───── EXERCISE INPUTS

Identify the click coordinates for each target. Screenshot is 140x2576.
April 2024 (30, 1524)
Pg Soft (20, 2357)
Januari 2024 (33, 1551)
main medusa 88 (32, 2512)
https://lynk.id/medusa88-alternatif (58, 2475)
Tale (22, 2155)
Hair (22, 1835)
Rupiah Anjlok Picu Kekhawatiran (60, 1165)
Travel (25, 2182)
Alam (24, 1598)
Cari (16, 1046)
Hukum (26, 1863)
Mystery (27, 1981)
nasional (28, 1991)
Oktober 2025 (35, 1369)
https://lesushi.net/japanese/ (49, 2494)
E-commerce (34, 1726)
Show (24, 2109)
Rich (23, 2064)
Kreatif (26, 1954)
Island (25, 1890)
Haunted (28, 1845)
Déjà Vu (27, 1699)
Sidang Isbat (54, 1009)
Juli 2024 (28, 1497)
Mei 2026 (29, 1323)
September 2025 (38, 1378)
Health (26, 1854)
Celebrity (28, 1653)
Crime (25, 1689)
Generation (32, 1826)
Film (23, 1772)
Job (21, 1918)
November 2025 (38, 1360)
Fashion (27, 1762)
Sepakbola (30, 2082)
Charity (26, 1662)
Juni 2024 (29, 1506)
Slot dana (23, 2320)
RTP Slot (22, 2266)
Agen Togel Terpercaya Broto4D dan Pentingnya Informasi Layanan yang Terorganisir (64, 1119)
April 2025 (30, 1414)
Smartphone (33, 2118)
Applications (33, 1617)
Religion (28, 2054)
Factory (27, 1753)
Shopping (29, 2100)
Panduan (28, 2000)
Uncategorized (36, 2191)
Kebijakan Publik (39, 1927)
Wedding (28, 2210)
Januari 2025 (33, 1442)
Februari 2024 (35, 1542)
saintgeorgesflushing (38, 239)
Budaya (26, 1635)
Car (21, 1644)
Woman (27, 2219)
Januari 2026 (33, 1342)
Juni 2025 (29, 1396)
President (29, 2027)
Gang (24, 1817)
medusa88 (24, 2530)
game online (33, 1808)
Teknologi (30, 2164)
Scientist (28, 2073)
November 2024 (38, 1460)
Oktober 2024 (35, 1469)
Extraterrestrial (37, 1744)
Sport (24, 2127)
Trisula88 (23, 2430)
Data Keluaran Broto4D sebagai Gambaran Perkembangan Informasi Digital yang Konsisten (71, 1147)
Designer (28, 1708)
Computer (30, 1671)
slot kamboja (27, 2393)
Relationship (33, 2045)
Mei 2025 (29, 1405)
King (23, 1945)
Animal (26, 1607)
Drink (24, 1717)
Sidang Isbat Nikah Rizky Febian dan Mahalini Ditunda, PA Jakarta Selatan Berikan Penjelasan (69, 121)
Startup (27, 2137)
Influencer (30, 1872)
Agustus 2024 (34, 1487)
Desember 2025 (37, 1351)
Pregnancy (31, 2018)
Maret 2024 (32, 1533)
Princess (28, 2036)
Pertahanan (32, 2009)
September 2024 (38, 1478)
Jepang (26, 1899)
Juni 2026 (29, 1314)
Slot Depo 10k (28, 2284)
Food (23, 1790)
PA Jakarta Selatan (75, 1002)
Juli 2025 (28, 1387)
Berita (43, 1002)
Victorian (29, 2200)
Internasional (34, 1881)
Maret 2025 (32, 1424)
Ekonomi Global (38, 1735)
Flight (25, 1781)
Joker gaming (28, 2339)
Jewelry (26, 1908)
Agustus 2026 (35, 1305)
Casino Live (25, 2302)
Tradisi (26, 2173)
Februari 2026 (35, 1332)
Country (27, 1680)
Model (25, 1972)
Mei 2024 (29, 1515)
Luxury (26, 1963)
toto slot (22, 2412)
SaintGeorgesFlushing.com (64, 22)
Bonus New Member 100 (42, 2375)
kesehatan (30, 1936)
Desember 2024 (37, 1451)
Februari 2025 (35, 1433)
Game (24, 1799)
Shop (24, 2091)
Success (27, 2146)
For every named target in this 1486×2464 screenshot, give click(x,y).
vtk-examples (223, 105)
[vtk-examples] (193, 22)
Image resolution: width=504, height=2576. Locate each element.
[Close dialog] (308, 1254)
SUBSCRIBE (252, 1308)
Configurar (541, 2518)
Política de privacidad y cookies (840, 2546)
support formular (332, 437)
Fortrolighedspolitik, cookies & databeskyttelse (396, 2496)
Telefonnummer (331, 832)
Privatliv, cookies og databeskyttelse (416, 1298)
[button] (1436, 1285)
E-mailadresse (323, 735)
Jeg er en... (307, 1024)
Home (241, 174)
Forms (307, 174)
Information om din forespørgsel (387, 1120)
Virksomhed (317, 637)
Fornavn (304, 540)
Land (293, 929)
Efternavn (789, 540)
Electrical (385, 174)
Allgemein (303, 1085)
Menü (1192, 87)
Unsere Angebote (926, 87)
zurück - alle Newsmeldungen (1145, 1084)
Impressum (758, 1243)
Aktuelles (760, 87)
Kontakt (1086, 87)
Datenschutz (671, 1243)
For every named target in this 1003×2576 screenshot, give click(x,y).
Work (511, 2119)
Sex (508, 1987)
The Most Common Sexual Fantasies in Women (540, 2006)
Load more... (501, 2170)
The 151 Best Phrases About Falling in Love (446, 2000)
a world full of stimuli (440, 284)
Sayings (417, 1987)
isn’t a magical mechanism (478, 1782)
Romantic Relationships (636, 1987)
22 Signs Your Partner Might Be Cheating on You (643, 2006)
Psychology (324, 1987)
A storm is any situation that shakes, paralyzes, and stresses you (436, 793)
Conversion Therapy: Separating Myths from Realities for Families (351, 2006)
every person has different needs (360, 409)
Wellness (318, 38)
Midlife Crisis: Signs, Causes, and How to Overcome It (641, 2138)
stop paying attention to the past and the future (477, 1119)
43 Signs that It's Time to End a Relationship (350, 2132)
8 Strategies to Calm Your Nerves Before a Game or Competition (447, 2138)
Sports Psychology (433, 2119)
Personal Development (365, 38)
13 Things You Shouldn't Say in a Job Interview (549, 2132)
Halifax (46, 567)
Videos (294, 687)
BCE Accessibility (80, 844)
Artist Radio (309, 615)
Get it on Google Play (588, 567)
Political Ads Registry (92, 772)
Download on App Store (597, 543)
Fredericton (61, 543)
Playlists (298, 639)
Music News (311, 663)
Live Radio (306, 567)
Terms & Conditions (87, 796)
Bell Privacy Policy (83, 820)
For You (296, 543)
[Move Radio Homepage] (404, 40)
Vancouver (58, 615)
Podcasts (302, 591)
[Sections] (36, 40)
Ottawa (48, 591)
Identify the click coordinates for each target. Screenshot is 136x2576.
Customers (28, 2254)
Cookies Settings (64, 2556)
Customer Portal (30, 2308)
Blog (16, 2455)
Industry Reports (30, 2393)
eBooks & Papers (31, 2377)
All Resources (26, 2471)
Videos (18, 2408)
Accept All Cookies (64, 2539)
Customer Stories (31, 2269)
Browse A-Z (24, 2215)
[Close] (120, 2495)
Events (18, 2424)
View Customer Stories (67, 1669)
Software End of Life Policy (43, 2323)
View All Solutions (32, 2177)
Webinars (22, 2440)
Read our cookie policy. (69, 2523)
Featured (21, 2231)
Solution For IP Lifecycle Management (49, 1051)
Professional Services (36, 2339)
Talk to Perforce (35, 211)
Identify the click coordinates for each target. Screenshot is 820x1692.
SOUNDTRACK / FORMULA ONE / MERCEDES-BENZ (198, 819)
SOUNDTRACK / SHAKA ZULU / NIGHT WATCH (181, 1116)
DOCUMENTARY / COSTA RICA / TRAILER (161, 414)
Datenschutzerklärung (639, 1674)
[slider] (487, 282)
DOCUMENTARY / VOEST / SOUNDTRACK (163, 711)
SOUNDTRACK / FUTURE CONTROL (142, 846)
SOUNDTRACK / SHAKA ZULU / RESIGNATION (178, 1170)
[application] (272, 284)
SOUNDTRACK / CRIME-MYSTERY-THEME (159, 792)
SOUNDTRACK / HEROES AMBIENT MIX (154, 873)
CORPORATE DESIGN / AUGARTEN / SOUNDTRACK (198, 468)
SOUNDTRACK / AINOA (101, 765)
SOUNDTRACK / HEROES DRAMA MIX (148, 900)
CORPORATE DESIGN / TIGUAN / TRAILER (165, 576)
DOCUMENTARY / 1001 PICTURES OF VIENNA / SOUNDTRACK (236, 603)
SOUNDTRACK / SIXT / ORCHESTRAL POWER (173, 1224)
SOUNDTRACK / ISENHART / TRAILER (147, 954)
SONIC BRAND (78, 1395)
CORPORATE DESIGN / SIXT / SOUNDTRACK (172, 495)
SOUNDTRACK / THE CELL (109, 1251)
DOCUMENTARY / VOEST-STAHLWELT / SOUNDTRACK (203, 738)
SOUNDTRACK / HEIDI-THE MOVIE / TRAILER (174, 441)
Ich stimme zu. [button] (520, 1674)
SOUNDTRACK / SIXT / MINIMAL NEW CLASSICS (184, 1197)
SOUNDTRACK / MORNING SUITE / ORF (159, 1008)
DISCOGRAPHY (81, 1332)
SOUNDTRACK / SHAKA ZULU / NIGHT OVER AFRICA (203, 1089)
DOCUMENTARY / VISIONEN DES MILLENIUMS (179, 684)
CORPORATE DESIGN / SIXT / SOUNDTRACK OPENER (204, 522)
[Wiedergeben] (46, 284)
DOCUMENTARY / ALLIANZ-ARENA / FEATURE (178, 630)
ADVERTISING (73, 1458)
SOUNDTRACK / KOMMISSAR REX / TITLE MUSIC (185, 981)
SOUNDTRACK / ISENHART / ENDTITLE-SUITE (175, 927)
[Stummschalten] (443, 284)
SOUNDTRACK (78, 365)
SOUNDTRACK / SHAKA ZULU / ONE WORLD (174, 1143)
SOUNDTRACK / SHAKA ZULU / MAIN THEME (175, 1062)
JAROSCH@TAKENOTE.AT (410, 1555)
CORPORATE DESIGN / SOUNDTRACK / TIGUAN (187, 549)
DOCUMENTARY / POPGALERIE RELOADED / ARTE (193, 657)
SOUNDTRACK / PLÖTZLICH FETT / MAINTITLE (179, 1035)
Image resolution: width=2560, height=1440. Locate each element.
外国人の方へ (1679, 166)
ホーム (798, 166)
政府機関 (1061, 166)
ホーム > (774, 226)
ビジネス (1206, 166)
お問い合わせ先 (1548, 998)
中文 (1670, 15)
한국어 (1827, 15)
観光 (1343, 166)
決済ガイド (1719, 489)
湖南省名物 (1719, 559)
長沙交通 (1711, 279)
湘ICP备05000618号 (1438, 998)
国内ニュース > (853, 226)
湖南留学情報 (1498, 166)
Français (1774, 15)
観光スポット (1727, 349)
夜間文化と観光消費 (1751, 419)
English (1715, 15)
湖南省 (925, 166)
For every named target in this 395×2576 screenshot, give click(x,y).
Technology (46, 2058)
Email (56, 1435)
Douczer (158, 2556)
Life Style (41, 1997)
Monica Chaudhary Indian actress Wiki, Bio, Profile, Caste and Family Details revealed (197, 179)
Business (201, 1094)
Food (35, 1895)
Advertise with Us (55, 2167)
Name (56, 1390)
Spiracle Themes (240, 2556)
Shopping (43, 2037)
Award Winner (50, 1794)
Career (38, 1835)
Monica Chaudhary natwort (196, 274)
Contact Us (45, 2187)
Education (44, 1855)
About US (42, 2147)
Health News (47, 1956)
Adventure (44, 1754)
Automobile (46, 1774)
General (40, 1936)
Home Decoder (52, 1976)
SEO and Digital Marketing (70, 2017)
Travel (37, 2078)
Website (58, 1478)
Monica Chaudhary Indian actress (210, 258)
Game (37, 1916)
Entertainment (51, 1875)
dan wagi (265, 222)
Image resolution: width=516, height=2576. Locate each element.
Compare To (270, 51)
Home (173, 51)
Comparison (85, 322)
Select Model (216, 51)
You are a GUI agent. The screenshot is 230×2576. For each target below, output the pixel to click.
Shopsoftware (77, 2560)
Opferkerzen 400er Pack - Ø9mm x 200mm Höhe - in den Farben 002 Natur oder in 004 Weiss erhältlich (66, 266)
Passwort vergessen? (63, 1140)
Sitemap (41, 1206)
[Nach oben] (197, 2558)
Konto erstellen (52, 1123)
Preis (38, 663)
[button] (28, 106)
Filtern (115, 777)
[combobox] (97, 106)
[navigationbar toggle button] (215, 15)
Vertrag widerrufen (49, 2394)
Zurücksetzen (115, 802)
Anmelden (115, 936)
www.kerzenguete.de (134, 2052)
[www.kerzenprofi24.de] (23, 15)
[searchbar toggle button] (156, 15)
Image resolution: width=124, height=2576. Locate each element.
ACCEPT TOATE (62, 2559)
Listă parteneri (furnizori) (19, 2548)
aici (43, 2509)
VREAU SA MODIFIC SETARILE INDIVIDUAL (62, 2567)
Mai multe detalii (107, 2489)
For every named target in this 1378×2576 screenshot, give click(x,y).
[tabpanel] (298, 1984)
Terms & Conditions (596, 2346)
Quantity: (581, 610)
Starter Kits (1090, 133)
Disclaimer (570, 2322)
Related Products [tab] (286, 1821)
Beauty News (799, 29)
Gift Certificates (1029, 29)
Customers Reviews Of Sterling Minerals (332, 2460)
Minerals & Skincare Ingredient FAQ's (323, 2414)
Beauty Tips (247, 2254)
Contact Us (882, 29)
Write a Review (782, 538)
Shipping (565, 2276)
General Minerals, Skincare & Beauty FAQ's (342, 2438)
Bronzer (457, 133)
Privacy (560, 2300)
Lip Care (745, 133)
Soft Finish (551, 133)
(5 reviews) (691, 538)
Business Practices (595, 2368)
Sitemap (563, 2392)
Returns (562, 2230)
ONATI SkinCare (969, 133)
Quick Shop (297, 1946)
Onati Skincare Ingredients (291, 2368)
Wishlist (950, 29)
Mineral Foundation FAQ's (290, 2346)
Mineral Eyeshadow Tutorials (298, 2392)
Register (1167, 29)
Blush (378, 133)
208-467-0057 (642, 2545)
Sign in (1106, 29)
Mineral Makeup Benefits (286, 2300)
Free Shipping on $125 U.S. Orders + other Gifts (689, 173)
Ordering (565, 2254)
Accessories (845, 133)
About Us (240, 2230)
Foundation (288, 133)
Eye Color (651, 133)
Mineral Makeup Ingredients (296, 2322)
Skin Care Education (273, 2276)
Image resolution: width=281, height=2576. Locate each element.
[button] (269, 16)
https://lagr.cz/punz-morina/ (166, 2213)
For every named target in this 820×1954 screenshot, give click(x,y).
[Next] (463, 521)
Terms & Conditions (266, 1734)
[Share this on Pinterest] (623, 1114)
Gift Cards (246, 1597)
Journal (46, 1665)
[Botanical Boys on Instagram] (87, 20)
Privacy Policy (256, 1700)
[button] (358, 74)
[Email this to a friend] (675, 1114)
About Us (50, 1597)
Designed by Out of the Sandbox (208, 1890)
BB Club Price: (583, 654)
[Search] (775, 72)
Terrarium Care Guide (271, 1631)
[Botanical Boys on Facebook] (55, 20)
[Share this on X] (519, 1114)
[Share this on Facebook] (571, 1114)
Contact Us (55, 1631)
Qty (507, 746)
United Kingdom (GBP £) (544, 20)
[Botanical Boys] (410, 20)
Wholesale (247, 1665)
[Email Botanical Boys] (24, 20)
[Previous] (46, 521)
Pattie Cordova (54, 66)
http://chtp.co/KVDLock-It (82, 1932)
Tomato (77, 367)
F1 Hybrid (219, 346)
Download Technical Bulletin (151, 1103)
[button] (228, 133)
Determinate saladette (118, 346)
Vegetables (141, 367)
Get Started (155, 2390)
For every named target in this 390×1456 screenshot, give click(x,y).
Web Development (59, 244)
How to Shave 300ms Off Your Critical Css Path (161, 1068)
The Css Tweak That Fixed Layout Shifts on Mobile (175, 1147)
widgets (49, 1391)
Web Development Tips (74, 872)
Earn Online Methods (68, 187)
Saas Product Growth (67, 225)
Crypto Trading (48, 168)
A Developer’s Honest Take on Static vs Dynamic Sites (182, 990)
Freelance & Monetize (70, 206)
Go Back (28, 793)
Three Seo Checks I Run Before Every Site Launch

──────────

▶ _PROBLEM DESCRIPTION_:
Starting with the line with "https://lagr.cz/punz-morina/ (166, 2213)" above and going on through the line with "About Us (50, 1597)", transcribe every line exactly, both ends included, and add nothing.

▶ _RESULT FOR THIS EXERCISE_:
https://lagr.cz/punz-morina/ (166, 2213)
For every named target in this 820×1954 screenshot, give click(x,y).
[Next] (463, 521)
Terms & Conditions (266, 1734)
[Share this on Pinterest] (623, 1114)
Gift Cards (246, 1597)
Journal (46, 1665)
[Botanical Boys on Instagram] (87, 20)
Privacy Policy (256, 1700)
[button] (358, 74)
[Email this to a friend] (675, 1114)
About Us (50, 1597)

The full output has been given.